Problem to work on - Among the entries below, please repeat exactly and only the lines from the line containing "Task: Select Scatter" to the line containing "Screen dimensions: 1311x924", both lines included.

[Extracted data entries]
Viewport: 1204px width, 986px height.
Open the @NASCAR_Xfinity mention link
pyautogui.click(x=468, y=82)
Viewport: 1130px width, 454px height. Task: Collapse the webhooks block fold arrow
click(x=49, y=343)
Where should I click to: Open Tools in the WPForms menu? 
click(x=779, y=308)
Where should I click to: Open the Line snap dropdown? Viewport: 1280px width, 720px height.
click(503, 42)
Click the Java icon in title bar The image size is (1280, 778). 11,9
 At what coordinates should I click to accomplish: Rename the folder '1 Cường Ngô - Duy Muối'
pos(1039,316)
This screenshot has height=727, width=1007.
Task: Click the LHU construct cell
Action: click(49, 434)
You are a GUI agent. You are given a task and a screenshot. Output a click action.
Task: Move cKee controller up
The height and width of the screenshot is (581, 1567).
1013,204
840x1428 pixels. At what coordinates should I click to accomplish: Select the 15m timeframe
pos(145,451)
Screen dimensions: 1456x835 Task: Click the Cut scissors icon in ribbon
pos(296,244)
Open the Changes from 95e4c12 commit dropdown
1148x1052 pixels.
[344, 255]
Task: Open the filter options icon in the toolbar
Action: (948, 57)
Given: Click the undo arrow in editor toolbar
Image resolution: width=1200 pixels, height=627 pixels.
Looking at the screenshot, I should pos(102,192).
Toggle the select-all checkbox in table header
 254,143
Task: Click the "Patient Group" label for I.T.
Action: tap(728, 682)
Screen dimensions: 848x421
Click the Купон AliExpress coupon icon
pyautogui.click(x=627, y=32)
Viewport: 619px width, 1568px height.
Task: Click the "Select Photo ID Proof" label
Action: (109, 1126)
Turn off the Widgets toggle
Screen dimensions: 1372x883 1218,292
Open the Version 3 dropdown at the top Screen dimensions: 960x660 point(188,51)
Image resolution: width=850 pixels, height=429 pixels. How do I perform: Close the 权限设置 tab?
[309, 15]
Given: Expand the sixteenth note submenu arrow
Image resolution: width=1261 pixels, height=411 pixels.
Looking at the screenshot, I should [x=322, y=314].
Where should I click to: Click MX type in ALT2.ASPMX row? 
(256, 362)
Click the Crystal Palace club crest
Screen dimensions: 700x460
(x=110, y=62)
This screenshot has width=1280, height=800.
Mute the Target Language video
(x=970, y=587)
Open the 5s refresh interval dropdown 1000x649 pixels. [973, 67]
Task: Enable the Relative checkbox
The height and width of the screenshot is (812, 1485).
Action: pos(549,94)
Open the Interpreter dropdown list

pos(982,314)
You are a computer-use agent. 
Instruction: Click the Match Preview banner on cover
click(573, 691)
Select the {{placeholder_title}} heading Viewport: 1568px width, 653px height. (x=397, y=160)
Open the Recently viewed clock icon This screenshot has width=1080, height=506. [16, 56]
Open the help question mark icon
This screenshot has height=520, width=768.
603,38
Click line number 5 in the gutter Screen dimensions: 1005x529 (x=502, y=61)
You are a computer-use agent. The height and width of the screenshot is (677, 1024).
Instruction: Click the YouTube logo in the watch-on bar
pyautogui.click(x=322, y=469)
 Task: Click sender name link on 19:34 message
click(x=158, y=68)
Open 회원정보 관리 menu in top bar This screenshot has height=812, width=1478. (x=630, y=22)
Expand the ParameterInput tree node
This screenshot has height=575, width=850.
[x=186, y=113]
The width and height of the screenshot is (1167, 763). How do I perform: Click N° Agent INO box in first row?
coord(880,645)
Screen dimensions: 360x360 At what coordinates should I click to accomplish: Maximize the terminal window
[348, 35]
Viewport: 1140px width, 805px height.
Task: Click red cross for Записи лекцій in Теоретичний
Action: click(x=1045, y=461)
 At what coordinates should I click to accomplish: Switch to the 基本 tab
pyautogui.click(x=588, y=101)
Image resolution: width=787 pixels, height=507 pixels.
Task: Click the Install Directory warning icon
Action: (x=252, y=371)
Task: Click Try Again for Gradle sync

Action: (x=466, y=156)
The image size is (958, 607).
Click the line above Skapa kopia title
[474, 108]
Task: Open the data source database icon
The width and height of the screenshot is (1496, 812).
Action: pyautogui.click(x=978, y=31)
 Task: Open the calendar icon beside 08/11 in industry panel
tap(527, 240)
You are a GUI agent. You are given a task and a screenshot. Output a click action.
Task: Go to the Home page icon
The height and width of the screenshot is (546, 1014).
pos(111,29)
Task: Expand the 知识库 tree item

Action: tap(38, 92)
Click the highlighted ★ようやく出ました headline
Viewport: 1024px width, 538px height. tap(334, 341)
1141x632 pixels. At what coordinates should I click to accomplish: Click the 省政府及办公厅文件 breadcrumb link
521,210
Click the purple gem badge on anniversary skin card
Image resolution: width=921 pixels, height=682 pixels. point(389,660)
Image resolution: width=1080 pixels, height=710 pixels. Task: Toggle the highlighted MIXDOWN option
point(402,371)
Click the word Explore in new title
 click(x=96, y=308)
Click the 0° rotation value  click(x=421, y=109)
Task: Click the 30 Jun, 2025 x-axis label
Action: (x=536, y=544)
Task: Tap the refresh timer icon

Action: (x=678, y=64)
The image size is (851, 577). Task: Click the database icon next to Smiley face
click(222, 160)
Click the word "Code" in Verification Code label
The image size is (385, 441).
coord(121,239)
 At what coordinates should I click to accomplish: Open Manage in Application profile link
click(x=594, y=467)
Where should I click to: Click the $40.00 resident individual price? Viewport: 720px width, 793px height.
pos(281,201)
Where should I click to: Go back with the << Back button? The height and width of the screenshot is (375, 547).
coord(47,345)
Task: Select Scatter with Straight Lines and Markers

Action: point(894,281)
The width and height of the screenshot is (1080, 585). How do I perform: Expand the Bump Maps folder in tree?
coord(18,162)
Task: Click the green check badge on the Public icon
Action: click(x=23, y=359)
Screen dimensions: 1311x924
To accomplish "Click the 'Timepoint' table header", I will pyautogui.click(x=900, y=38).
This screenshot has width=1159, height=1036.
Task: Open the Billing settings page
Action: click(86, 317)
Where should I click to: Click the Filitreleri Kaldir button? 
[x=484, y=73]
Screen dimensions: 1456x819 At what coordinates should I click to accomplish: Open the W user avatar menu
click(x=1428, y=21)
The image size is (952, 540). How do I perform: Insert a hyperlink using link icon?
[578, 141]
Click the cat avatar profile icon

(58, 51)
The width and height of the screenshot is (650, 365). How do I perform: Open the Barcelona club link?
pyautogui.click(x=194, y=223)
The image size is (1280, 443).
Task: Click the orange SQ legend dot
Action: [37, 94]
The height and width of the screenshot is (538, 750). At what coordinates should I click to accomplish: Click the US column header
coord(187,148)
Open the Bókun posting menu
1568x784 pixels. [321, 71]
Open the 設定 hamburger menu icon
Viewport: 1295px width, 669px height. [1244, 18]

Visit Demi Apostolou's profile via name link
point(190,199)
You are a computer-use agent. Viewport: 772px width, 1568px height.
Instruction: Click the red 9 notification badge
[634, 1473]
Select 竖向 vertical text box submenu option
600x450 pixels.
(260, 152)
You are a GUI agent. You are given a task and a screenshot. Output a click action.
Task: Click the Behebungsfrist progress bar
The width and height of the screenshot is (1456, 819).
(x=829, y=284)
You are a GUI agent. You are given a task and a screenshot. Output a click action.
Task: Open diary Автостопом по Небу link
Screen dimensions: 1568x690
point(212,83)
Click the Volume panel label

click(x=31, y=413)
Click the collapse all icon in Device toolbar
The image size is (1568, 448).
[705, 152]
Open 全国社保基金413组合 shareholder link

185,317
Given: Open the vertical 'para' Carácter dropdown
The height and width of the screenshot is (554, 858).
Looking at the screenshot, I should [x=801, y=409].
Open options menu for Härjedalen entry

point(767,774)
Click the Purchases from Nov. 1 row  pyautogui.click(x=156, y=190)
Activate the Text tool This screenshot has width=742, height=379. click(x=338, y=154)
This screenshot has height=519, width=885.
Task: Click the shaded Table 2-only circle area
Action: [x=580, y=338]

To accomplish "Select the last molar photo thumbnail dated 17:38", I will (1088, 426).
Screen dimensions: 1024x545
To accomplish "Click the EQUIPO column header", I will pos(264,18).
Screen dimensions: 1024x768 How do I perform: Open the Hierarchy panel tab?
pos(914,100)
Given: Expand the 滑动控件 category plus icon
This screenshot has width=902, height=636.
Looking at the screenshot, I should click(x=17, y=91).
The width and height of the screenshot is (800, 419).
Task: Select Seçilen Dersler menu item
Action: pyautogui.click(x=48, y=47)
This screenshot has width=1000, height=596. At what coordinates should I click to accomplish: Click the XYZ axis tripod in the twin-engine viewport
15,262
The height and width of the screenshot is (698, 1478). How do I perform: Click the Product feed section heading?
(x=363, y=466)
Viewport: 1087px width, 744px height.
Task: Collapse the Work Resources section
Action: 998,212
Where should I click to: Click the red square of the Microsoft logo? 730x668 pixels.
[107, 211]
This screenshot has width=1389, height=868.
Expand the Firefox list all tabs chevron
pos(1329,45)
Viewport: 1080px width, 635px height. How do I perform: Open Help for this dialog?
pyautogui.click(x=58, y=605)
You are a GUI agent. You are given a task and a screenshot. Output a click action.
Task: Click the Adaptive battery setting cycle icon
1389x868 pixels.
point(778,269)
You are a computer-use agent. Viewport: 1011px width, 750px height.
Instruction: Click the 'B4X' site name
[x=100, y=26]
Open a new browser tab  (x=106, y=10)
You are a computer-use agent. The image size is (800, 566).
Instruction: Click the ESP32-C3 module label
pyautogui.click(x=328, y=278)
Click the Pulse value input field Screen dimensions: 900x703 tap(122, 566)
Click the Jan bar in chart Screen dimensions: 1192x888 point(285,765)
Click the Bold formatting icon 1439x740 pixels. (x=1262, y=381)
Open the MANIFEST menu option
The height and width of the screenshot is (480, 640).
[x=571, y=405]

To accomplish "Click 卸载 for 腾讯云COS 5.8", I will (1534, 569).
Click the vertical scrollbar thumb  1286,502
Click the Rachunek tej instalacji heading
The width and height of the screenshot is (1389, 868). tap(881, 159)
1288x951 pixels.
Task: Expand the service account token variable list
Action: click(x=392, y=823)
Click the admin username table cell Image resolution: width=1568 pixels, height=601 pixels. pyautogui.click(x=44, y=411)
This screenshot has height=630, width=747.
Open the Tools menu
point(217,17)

Response area -
Task: Select Scatter with Straight Lines and Markers

Action: point(894,281)
The width and height of the screenshot is (1080, 585). How do I perform: Expand the Bump Maps folder in tree?
coord(18,162)
Task: Click the green check badge on the Public icon
Action: click(x=23, y=359)
Screen dimensions: 1311x924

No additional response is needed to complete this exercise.